Asian Americans Advancing Justice - LA

Building upon the legacy of the Asian Pacific American Legal Center

Why Is It Still Okay to Make Fun of Asians?

Wednesday, March 16, 2016

At the Oscars last month, in a performance for which he’d be praised for skewering Hollywood’s lack of diversity, host Chris Rock took a moment to introduce PricewaterhouseCoopers, the accounting firm that tallies the votes. “They sent us their most dedicated, accurate, and hard-working representatives,” he said. “I want you to please welcome Ming Zhu, Bao Ling, and David Moskowitz.” Three Asian kids in tuxedos walked onto the stage, briefcases in hand. “If anybody is upset about this joke,” Rock added, “just tweet about it on your phone, which was also made by these kids.”

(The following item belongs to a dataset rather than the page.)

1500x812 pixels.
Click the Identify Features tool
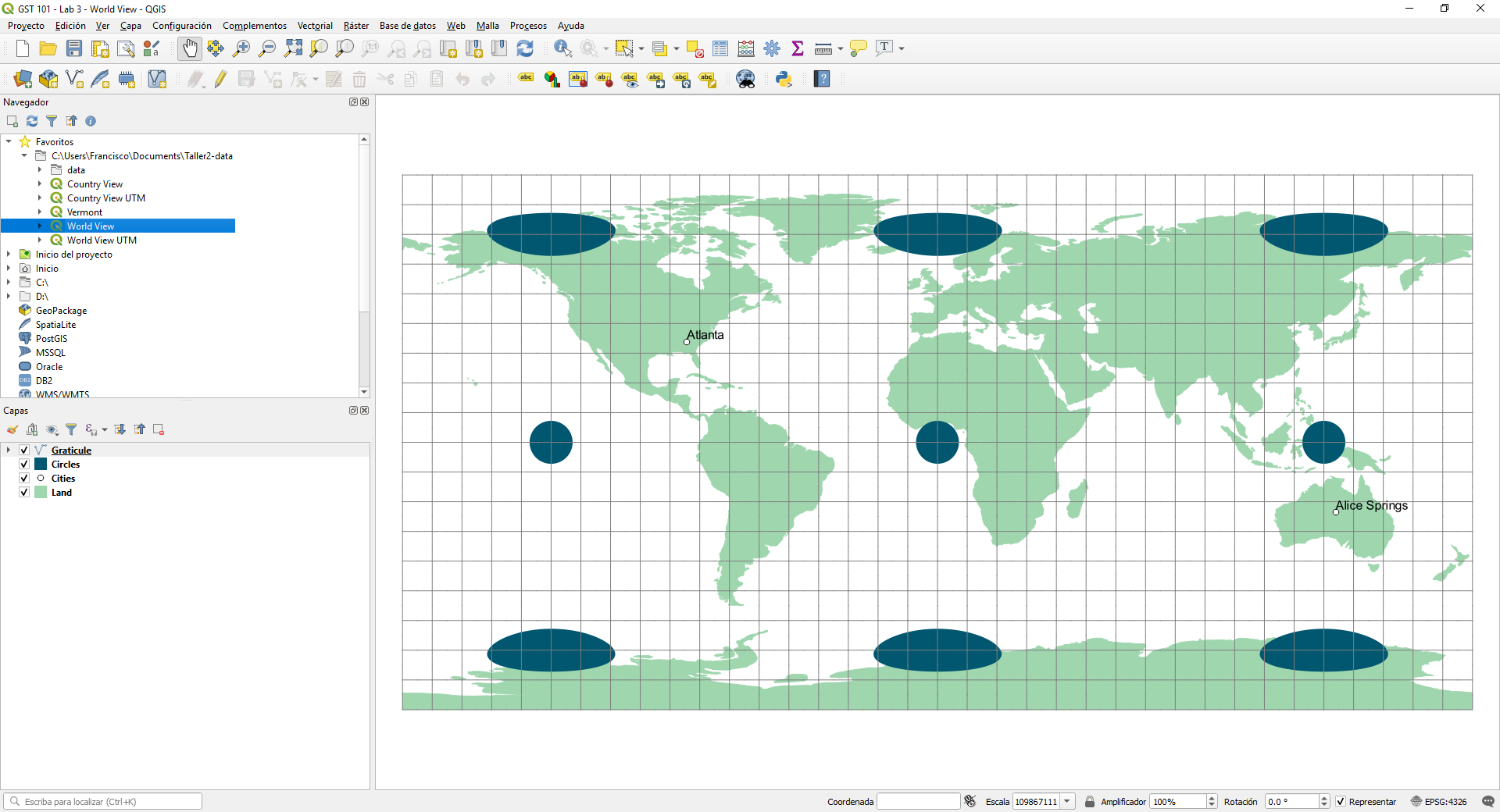pyautogui.click(x=562, y=48)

In one brief skit, Rock managed to perpetuate three common, distinct stereotypes about Asians or Asian Americans: the model minority student, who is born a math genius; the foreign child laborer, who assembles tech gadgets for pennies and kills American jobs; and the silent, obedient immigrant, onto whom we can project whatever identity we please.

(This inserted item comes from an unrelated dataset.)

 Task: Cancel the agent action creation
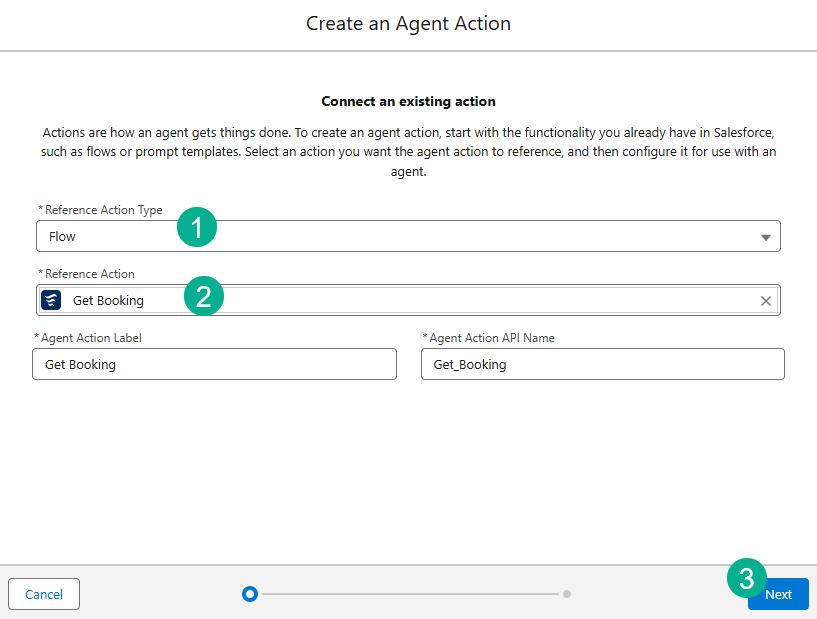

“I’m a fan of Chris Rock because he’s a guy who tells it like it is, and I was really looking forward to hearing what he was going to say in his monologue. But I was just so disappointed,” said Guy Aoki, founding president of the Media Action Network for Asian Americans. “I called it child abuse. He abused those three cute Asian kids, which just pissed everybody off.”

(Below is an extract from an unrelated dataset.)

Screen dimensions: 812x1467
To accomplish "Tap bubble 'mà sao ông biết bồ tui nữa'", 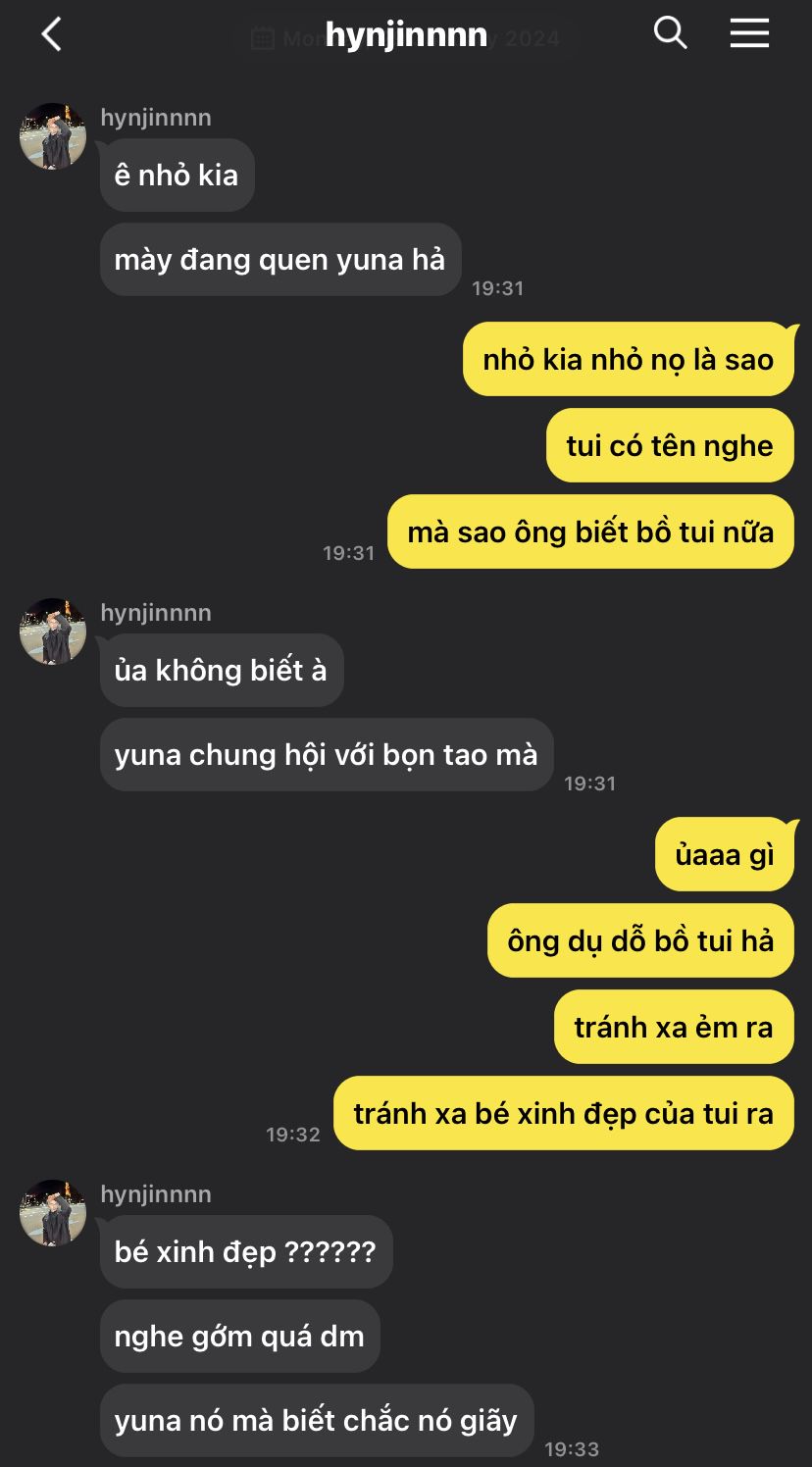I will pos(590,532).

Rock’s jokes, and the laughter from the Academy Awards crowd, showed that even in this age of supposedly excessive political correctness and internet outrage, many still think it’s socially acceptable to make fun of Asians. Of course, many others don’t: Rock’s jokes caused considerable anger from the Asian-American community. On Tuesday, 25 Academy members, including Sandra Oh, George Takei, and Ang Lee,sent a letter to the Academy condemning the “tasteless and offensive skits” and calling on the organization to “preclude such unconscious or outright bias and racism toward any group in future Oscars telecasts.” The Academy responded by promising to “be more culturally sensitive” in the future.